Elixir/Phoenix Docker builder timeouts after 10 minutes with an EOF error

Dear Fly.io team, I followed the commands to deploy Elixir/Phoenix using the generated Dockerfile. Initial fly launch worked, the following commands fails:

fly deploy --remote-only
==> Verifying app config
--> Verified app config
==> Building image
Remote builder fly-builder-cold-sunset-7939 ready
==> Creating build context
--> Creating build context done
==> Building image with Docker
--> docker host: 20.10.12 linux x86_64
[+] Building 598.0s (0/1)
ERRO[0603] Can't add file /Users/rsas/elixir/sixemojistories/.elixir_ls/build/_test/lib/ecto/ebin/Elixir.Ecto.UUID.beam to tar: io: read/write on closed pipe
ERRO[0603] Can't close tar writer: io: read/write on closed pipe
 => [internal] load remote build context                                   598.0s
Error failed to fetch an image or build from source: error building: unexpected EOF

I can reproduce the failure every time I run the command.

The missing file is a development artifact and probably shouldn’t be part of the deployment.

Can you post your Dockerfile? Perhaps something there is causing the .elixir_ls dir to be included in the build and can be removed to fix the remote build problem.
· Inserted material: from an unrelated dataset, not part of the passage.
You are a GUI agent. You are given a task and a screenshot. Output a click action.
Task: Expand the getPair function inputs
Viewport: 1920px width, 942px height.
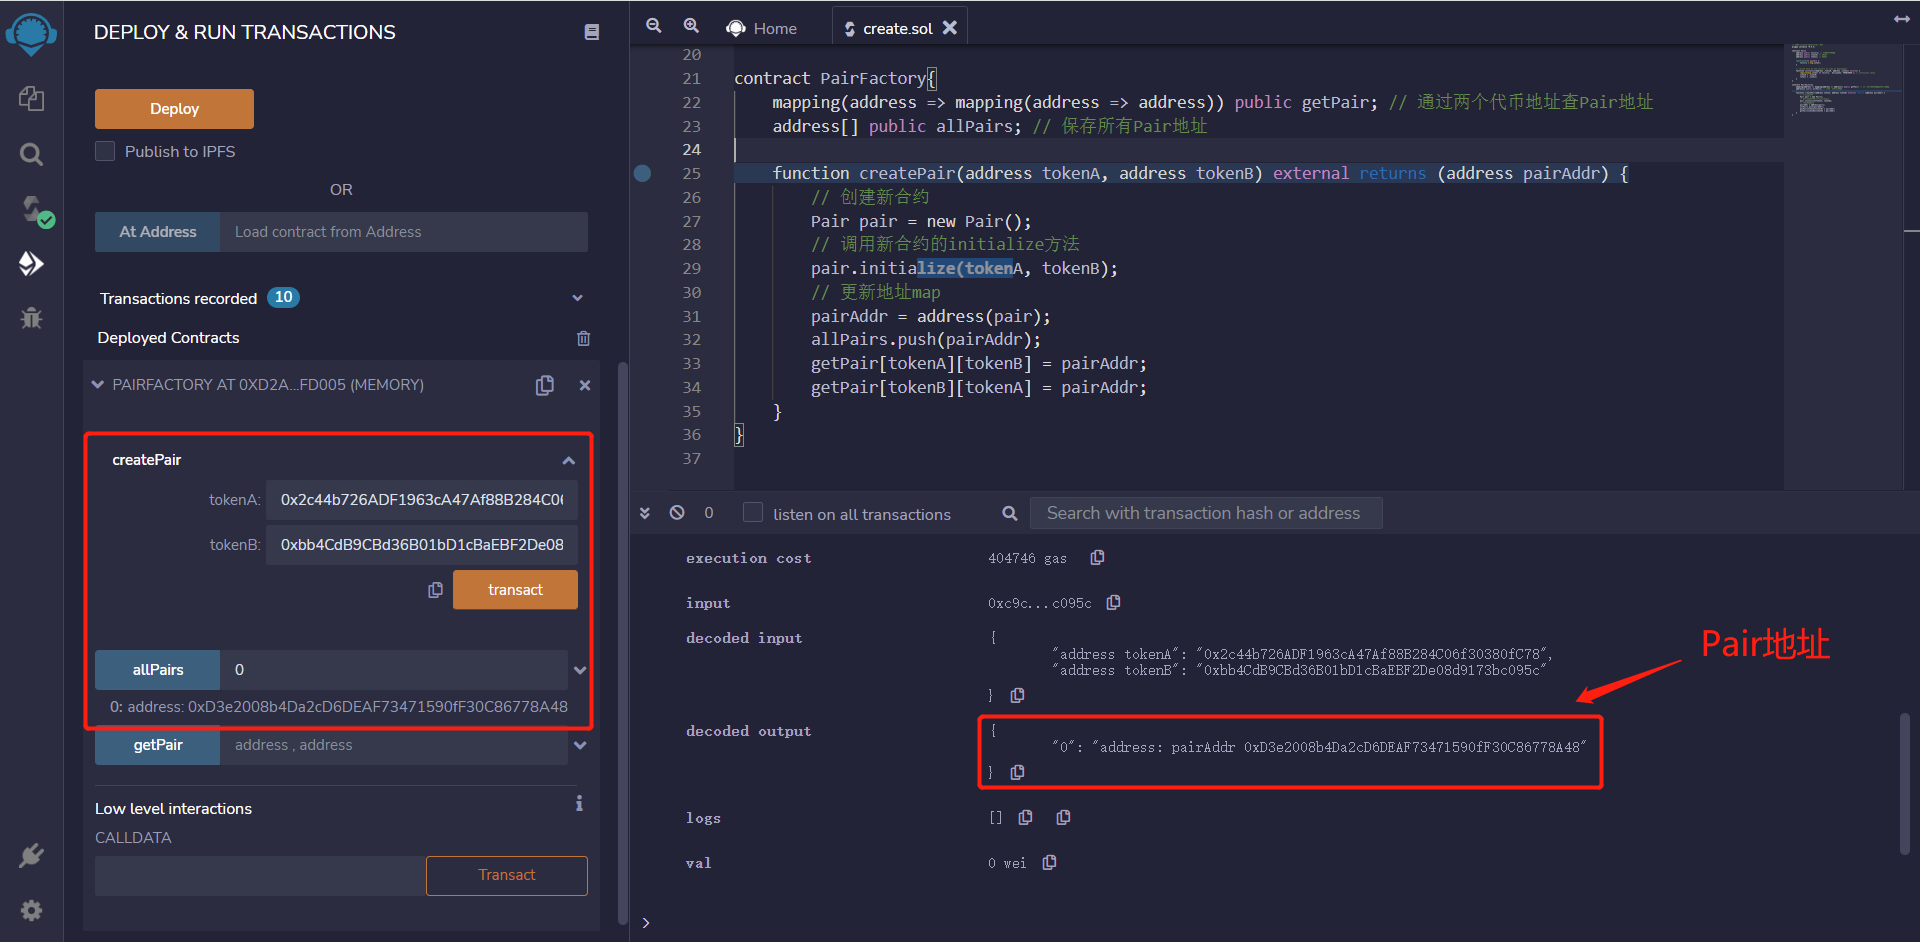[580, 745]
# Find eligible builder and runner images on Docker Hub. We use Ubuntu/Debian instead of
# Alpine to avoid DNS resolution issues in production.
#
# https://hub.docker.com/r/hexpm/elixir/tags?page=1&name=ubuntu
# https://hub.docker.com/_/ubuntu?tab=tags
#
#
# This file is based on these images:
#
#   - https://hub.docker.com/r/hexpm/elixir/tags - for the build image
#   - https://hub.docker.com/_/debian?tab=tags&page=1&name=bullseye-20210902-slim - for the release image
#   - https://pkgs.org/ - resource for finding needed packages
#   - Ex: hexpm/elixir:1.13.1-erlang-24.2-debian-bullseye-20210902-slim
#
ARG BUILDER_IMAGE="hexpm/elixir:1.13.1-erlang-24.2-debian-bullseye-20210902-slim"
ARG RUNNER_IMAGE="debian:bullseye-20210902-slim"

FROM ${BUILDER_IMAGE} as builder

# install build dependencies
RUN apt-get update -y && apt-get install -y build-essential git \
    && apt-get clean && rm -f /var/lib/apt/lists/*_*

# prepare build dir
WORKDIR /app

# install hex + rebar
RUN mix local.hex --force && \
    mix local.rebar --force

# set build ENV
ENV MIX_ENV="prod"

# install mix dependencies
COPY mix.exs mix.lock ./
RUN mix deps.get --only $MIX_ENV
RUN mkdir config

# copy compile-time config files before we compile dependencies
# to ensure any relevant config change will trigger the dependencies
# to be re-compiled.
COPY config/config.exs config/${MIX_ENV}.exs config/
RUN mix deps.compile

COPY priv priv

# note: if your project uses a tool like https://purgecss.com/,
# which customizes asset compilation based on what it finds in
# your Elixir templates, you will need to move the asset compilation
# step down so that `lib` is available.
COPY assets assets

# compile assets
RUN mix assets.deploy

# Compile the release
COPY lib lib

RUN mix compile

# Changes to config/runtime.exs don't require recompiling the code
COPY config/runtime.exs config/

COPY rel rel
RUN mix release

# start a new build stage so that the final image will only contain
# the compiled release and other runtime necessities
FROM ${RUNNER_IMAGE}

RUN apt-get update -y && apt-get install -y libstdc++6 openssl libncurses5 locales \
  && apt-get clean && rm -f /var/lib/apt/lists/*_*

# Set the locale
RUN sed -i '/en_US.UTF-8/s/^# //g' /etc/locale.gen && locale-gen

ENV LANG en_US.UTF-8
ENV LANGUAGE en_US:en
ENV LC_ALL en_US.UTF-8

WORKDIR "/app"
RUN chown nobody /app

# Only copy the final release from the build stage
COPY --from=builder --chown=nobody:root /app/_build/prod/rel/sixemojistories ./

USER nobody

CMD /app/bin/server
# Appended by flyctl
ENV ECTO_IPV6 true
ENV ERL_AFLAGS "-proto_dist inet6_tcp"

Two One idea come to mind:

  1. Add .elixir_ls to a .dockerignore file.
    2. Confirm the path in the final COPY command is valid when doing the remote build. (edit: I think it’s fine.)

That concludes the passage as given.